» Short exercise: Copy out the records from the line containing "You are a computer-use agent. 843x843 pixels." through the line containing "tap(255, 421)", requests included, and add -16 to every coordinate in the answers.

» Material supplied:
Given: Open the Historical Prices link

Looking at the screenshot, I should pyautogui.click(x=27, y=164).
* * *
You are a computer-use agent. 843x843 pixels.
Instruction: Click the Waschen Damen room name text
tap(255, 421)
--
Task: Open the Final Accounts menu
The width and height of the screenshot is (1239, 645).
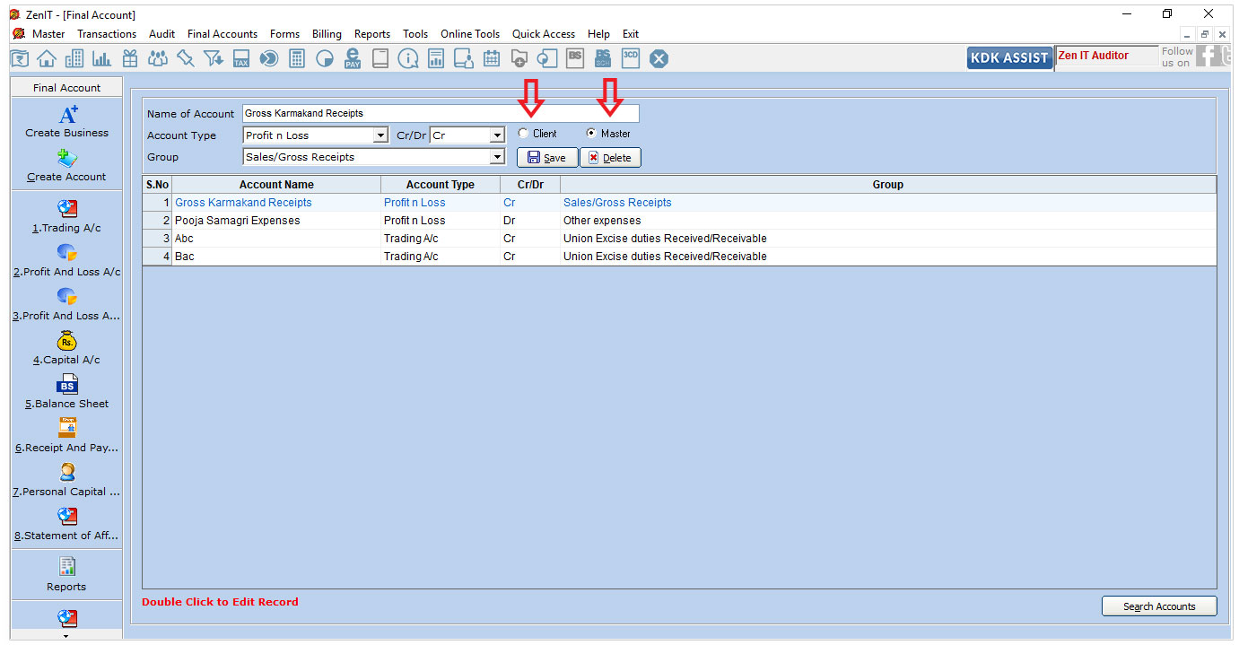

» Response to the exercise:
You are a computer-use agent. 843x843 pixels.
Instruction: Click the Waschen Damen room name text
tap(239, 405)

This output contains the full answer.